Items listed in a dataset
Start of Block

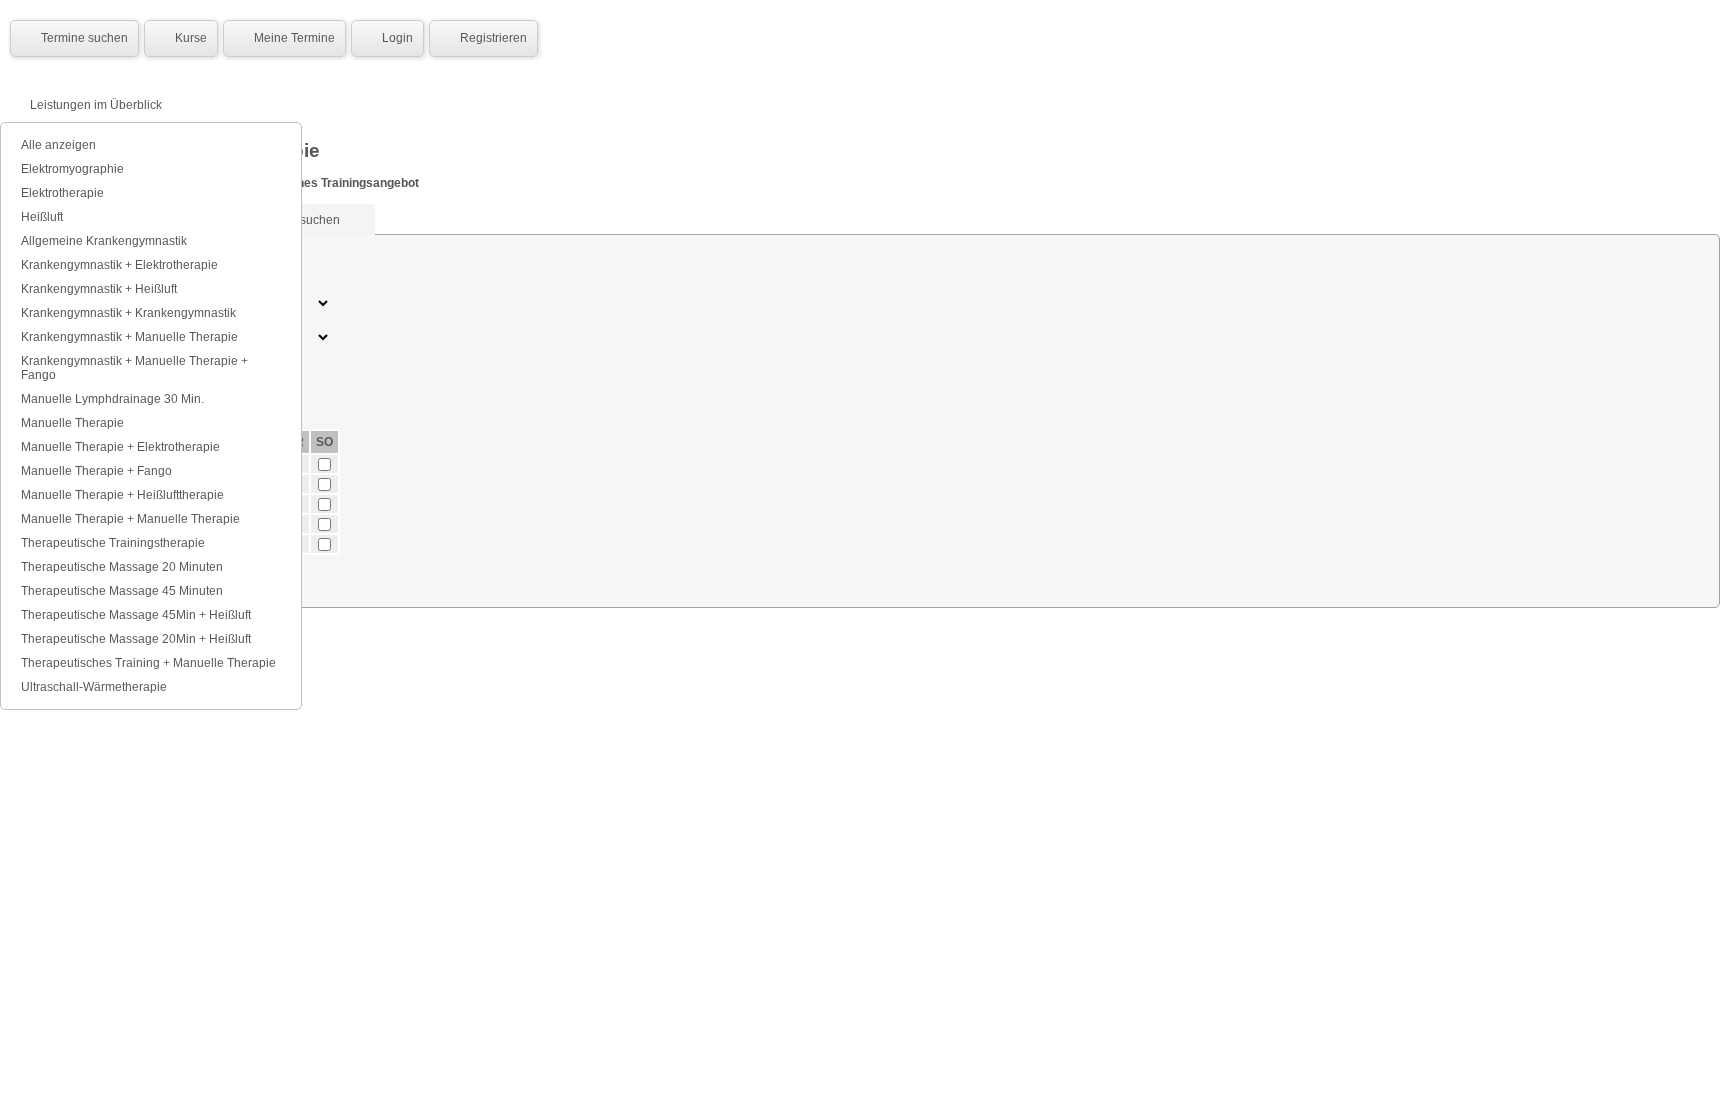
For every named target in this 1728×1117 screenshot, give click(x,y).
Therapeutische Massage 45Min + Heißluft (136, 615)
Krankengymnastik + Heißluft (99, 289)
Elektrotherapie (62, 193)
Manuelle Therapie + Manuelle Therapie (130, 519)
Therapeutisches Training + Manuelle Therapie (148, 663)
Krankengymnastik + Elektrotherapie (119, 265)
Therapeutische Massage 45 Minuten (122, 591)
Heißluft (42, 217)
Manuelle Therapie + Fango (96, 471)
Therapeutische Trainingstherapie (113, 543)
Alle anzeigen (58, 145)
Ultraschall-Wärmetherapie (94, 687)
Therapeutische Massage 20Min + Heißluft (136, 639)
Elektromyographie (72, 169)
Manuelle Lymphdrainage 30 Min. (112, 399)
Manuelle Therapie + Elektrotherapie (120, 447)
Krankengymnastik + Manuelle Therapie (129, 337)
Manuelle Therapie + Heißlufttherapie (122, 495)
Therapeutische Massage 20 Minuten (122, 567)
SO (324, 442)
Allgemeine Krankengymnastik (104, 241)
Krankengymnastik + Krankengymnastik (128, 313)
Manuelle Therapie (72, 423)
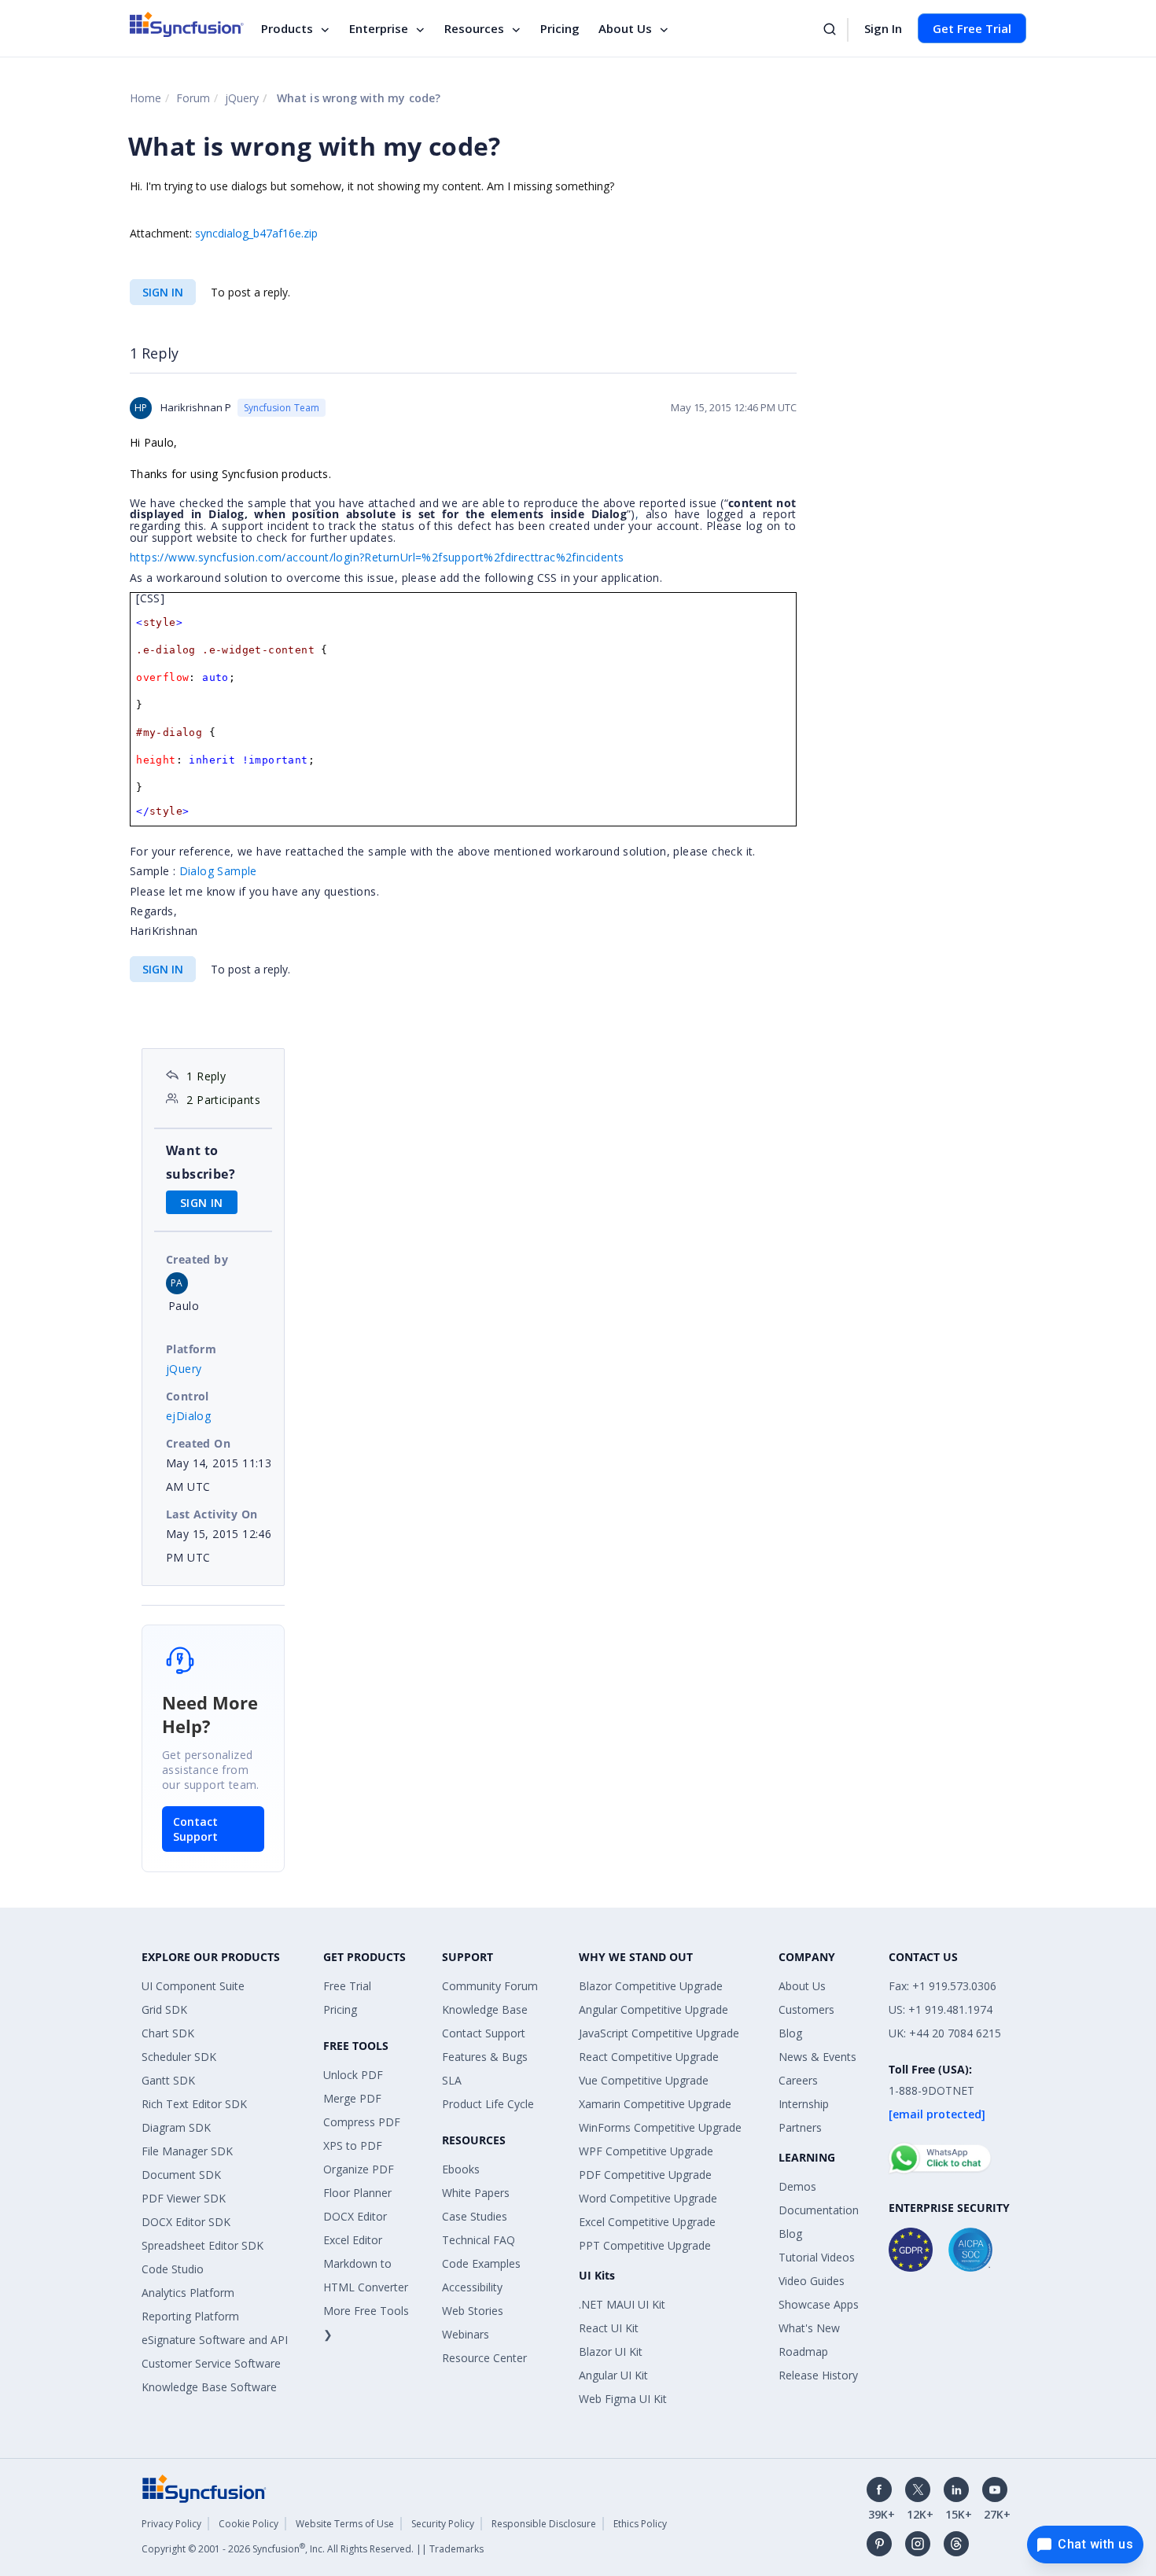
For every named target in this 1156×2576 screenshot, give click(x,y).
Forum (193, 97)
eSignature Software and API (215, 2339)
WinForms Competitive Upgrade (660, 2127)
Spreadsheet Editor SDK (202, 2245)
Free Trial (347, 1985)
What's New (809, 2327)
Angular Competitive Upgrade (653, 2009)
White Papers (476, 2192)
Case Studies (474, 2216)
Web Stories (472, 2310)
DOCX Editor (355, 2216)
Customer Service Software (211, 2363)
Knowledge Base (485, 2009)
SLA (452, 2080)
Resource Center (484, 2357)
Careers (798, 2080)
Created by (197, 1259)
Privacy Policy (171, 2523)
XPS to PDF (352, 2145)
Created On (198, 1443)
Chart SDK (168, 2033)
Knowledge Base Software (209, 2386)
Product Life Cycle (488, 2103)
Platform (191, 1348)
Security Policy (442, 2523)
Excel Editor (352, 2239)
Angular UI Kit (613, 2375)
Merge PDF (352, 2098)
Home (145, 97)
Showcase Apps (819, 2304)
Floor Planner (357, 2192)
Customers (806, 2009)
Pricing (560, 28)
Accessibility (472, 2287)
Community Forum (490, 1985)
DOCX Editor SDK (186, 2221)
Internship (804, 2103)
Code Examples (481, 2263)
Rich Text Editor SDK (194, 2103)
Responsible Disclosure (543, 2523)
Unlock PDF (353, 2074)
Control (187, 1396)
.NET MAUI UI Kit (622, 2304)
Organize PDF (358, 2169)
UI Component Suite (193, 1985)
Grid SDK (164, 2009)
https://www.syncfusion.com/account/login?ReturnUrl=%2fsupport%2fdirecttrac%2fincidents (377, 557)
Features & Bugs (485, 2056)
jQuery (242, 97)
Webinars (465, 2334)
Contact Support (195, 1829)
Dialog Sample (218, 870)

End of Block

▶ [EXERCISE REQUIREMENTS]
Transcribe all the records above word for word, without their images.

▶ [RESULT OF THE EXERCISE]
For every named target in this 1728×1117 screenshot, give click(x,y).
Therapeutische Massage 45Min + Heißluft (136, 615)
Krankengymnastik + Heißluft (99, 289)
Elektrotherapie (62, 193)
Manuelle Therapie + Manuelle Therapie (130, 519)
Therapeutisches Training + Manuelle Therapie (148, 663)
Krankengymnastik + Elektrotherapie (119, 265)
Therapeutische Massage 45 Minuten (122, 591)
Heißluft (42, 217)
Manuelle Therapie + Fango (96, 471)
Therapeutische Trainingstherapie (113, 543)
Alle anzeigen (58, 145)
Ultraschall-Wärmetherapie (94, 687)
Therapeutische Massage 20Min + Heißluft (136, 639)
Elektromyographie (72, 169)
Manuelle Lymphdrainage 30 Min. (112, 399)
Manuelle Therapie + Elektrotherapie (120, 447)
Krankengymnastik + Manuelle Therapie (129, 337)
Manuelle Therapie + Heißlufttherapie (122, 495)
Therapeutische Massage 20 Minuten (122, 567)
SO (324, 442)
Allgemeine Krankengymnastik (104, 241)
Krankengymnastik + Krankengymnastik (128, 313)
Manuelle Therapie (72, 423)
For every named target in this 1156×2576 screenshot, give click(x,y).
Forum (193, 97)
eSignature Software and API (215, 2339)
WinForms Competitive Upgrade (660, 2127)
Spreadsheet Editor SDK (202, 2245)
Free Trial (347, 1985)
What's New (809, 2327)
Angular Competitive Upgrade (653, 2009)
White Papers (476, 2192)
Case Studies (474, 2216)
Web Stories (472, 2310)
DOCX Editor (355, 2216)
Customer Service Software (211, 2363)
Knowledge Base (485, 2009)
SLA (452, 2080)
Resource Center (484, 2357)
Careers (798, 2080)
Created by (197, 1259)
Privacy Policy (171, 2523)
XPS to PDF (352, 2145)
Created On (198, 1443)
Chart SDK (168, 2033)
Knowledge Base Software (209, 2386)
Product Life Cycle (488, 2103)
Platform (191, 1348)
Security Policy (442, 2523)
Excel Editor (352, 2239)
Angular UI Kit (613, 2375)
Merge PDF (352, 2098)
Home (145, 97)
Showcase Apps (819, 2304)
Floor Planner (357, 2192)
Customers (806, 2009)
Pricing (560, 28)
Accessibility (472, 2287)
Community Forum (490, 1985)
DOCX Editor SDK (186, 2221)
Internship (804, 2103)
Code Examples (481, 2263)
Rich Text Editor SDK (194, 2103)
Responsible Disclosure (543, 2523)
Unlock PDF (353, 2074)
Control (187, 1396)
.NET MAUI UI Kit (622, 2304)
Organize PDF (358, 2169)
UI Component Suite (193, 1985)
Grid SDK (164, 2009)
https://www.syncfusion.com/account/login?ReturnUrl=%2fsupport%2fdirecttrac%2fincidents (377, 557)
Features & Bugs (485, 2056)
jQuery (242, 97)
Webinars (465, 2334)
Contact Support (195, 1829)
Dialog Sample (218, 870)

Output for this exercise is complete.